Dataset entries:

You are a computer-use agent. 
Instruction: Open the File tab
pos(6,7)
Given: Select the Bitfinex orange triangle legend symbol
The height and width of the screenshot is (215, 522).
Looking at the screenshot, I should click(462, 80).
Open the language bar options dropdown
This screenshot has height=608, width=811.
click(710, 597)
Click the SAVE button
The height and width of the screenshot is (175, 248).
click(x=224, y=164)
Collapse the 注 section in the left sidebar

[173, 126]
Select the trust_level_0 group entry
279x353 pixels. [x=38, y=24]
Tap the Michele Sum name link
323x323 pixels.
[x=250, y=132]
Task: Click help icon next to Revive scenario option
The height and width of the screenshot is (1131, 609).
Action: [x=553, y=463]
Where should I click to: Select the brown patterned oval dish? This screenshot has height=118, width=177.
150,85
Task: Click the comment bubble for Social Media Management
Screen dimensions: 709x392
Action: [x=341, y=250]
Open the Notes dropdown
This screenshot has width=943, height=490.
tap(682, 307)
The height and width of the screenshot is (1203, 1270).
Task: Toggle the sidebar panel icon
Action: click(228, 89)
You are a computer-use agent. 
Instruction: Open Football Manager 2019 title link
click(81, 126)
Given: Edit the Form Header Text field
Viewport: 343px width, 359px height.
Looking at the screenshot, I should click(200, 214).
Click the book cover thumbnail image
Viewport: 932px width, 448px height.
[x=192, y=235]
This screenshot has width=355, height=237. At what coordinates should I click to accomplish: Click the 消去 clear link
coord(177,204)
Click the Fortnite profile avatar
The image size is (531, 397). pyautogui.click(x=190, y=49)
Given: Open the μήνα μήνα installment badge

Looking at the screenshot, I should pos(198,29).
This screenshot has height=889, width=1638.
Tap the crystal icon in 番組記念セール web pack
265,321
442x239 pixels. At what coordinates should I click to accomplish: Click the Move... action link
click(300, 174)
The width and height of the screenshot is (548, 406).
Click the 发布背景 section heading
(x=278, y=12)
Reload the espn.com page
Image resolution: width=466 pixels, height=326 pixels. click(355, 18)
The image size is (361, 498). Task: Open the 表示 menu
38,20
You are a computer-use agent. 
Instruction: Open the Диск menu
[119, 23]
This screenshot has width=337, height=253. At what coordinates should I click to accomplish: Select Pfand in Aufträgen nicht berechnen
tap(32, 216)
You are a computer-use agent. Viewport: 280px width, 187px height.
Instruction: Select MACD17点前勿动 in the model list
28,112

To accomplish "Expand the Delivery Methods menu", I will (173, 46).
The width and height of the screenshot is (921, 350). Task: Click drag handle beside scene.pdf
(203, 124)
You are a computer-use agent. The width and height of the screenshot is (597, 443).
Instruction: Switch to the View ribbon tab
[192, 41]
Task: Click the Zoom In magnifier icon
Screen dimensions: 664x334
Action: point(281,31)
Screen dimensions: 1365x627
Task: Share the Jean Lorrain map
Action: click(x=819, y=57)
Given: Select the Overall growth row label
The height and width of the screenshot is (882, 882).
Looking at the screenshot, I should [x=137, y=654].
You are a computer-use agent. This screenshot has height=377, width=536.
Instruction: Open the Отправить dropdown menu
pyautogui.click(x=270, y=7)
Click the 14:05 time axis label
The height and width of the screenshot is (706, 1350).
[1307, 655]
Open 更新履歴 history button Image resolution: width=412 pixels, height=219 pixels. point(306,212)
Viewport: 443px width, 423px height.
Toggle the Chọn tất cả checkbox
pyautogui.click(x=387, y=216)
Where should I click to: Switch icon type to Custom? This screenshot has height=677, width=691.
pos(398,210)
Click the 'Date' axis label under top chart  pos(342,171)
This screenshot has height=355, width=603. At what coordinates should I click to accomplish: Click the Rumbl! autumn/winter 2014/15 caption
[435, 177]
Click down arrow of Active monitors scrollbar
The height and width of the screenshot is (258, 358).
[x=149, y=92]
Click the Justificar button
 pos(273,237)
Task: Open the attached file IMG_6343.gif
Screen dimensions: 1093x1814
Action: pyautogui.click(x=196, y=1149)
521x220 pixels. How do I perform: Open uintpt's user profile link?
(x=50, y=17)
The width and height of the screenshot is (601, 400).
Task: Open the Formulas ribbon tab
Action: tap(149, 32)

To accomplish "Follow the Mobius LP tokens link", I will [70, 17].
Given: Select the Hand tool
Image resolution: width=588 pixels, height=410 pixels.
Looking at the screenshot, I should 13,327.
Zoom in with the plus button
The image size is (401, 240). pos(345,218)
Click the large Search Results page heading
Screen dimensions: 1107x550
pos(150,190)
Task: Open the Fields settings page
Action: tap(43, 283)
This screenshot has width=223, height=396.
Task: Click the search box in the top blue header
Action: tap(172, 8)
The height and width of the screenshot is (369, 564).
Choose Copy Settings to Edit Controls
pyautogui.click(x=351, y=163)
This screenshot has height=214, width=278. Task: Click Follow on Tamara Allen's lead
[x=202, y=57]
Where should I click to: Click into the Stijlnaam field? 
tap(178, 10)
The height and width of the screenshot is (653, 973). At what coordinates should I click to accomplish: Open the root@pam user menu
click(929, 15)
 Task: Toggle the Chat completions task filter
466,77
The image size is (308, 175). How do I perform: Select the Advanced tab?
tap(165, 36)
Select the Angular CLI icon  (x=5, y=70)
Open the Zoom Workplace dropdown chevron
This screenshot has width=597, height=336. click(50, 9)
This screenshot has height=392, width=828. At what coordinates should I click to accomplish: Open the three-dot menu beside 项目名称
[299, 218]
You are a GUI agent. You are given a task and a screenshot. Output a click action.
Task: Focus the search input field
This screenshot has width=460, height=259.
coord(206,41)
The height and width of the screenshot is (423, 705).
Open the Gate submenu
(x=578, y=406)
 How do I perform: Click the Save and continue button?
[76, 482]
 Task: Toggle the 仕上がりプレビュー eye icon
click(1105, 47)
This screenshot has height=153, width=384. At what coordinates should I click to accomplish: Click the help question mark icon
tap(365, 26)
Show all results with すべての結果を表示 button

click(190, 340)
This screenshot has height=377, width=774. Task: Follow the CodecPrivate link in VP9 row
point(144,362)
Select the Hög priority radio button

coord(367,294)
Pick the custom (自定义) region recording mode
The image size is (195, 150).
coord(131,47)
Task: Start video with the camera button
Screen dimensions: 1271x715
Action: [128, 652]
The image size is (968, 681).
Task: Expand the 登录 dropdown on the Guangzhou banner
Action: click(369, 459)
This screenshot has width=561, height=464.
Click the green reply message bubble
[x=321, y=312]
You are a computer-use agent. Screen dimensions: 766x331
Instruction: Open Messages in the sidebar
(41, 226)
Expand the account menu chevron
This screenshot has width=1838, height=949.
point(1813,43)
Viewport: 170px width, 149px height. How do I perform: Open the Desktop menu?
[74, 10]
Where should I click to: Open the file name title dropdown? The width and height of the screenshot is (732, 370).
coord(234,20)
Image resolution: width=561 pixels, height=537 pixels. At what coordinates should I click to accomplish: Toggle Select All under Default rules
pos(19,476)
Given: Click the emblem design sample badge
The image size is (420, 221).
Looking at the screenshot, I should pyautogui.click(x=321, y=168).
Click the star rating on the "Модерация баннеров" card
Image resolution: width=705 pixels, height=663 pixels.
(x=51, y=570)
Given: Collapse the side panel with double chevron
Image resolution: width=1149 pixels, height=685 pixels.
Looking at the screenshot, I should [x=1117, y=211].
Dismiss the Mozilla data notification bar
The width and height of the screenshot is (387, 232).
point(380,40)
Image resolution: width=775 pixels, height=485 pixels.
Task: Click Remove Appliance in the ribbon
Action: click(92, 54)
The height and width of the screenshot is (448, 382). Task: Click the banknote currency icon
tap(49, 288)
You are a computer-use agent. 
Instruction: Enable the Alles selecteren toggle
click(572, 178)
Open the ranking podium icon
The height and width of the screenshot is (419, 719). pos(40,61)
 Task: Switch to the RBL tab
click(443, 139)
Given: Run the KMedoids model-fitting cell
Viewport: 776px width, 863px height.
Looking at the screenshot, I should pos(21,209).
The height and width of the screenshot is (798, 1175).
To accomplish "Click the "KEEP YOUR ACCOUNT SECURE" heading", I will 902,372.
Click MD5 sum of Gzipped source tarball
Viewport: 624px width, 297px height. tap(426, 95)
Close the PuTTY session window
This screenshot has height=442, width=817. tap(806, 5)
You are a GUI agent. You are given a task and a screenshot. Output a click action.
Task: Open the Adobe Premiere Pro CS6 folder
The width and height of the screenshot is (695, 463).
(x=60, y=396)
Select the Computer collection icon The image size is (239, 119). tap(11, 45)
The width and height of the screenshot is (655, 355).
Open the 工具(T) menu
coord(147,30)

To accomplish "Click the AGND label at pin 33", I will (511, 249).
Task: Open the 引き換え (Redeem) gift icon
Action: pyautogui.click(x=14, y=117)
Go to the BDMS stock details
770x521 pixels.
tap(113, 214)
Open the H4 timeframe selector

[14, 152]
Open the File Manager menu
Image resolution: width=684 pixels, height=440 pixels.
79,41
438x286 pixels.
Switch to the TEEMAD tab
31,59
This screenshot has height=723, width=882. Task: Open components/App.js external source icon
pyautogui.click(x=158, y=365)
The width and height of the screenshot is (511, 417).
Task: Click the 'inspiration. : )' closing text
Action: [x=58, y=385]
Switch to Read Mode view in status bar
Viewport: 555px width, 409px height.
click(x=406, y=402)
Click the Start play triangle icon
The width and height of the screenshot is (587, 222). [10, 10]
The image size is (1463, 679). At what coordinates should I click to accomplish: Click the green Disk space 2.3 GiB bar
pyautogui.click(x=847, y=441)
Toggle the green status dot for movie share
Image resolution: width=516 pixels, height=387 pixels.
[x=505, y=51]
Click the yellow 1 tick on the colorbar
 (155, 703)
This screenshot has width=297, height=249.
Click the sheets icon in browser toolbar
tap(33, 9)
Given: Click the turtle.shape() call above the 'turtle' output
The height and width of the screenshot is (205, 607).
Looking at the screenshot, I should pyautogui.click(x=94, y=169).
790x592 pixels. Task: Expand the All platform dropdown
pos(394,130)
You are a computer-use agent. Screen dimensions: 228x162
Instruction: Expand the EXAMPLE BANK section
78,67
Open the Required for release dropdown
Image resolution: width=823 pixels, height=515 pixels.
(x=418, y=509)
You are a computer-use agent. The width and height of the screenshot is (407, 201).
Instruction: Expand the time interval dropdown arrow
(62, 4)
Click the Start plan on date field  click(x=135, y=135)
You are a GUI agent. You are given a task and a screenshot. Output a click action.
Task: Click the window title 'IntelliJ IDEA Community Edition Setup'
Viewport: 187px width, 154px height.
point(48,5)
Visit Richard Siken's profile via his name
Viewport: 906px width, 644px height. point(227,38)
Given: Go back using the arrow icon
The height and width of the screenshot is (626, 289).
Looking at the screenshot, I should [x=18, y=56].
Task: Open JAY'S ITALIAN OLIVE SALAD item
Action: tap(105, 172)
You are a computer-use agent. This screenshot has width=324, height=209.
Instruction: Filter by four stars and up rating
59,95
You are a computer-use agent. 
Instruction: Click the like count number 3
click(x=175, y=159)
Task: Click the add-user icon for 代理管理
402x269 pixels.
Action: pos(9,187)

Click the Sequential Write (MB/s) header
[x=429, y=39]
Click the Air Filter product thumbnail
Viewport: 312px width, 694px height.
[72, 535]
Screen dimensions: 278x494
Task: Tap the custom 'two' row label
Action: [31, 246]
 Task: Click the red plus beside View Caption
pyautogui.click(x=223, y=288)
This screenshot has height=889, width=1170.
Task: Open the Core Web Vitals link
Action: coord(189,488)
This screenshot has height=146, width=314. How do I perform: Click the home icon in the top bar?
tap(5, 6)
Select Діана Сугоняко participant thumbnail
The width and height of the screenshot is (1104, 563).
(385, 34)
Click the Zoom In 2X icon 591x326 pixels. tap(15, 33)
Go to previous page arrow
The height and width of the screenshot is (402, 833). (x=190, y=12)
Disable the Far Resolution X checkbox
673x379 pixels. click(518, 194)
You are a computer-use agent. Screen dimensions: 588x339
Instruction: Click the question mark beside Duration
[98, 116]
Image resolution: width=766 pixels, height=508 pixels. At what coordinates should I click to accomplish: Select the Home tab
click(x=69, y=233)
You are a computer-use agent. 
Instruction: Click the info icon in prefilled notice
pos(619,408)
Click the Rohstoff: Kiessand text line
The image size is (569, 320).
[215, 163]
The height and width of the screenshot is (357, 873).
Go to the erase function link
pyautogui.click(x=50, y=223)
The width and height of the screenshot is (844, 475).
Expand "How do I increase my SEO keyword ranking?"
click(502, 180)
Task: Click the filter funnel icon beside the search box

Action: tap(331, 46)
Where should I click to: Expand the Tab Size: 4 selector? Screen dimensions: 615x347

What you should do - Your task is to restate, word for word, only those lines above that fall between the line holding "You are a computer-use agent. Screen dimensions: 766x331" and the line holding "The height and width of the screenshot is (798, 1175).", inclusive.

Exercise response -
You are a computer-use agent. Screen dimensions: 766x331
Instruction: Open Messages in the sidebar
(41, 226)
Expand the account menu chevron
This screenshot has width=1838, height=949.
point(1813,43)
Viewport: 170px width, 149px height. How do I perform: Open the Desktop menu?
[74, 10]
Where should I click to: Open the file name title dropdown? The width and height of the screenshot is (732, 370).
coord(234,20)
Image resolution: width=561 pixels, height=537 pixels. At what coordinates should I click to accomplish: Toggle Select All under Default rules
pos(19,476)
Given: Click the emblem design sample badge
The image size is (420, 221).
Looking at the screenshot, I should pyautogui.click(x=321, y=168).
Click the star rating on the "Модерация баннеров" card
Image resolution: width=705 pixels, height=663 pixels.
(x=51, y=570)
Given: Collapse the side panel with double chevron
Image resolution: width=1149 pixels, height=685 pixels.
Looking at the screenshot, I should [x=1117, y=211].
Dismiss the Mozilla data notification bar
The width and height of the screenshot is (387, 232).
point(380,40)
Image resolution: width=775 pixels, height=485 pixels.
Task: Click Remove Appliance in the ribbon
Action: click(92, 54)
The height and width of the screenshot is (448, 382). Task: Click the banknote currency icon
tap(49, 288)
You are a computer-use agent. 
Instruction: Enable the Alles selecteren toggle
click(572, 178)
Open the ranking podium icon
The height and width of the screenshot is (419, 719). pos(40,61)
 Task: Switch to the RBL tab
click(443, 139)
Given: Run the KMedoids model-fitting cell
Viewport: 776px width, 863px height.
Looking at the screenshot, I should pos(21,209).
The height and width of the screenshot is (798, 1175).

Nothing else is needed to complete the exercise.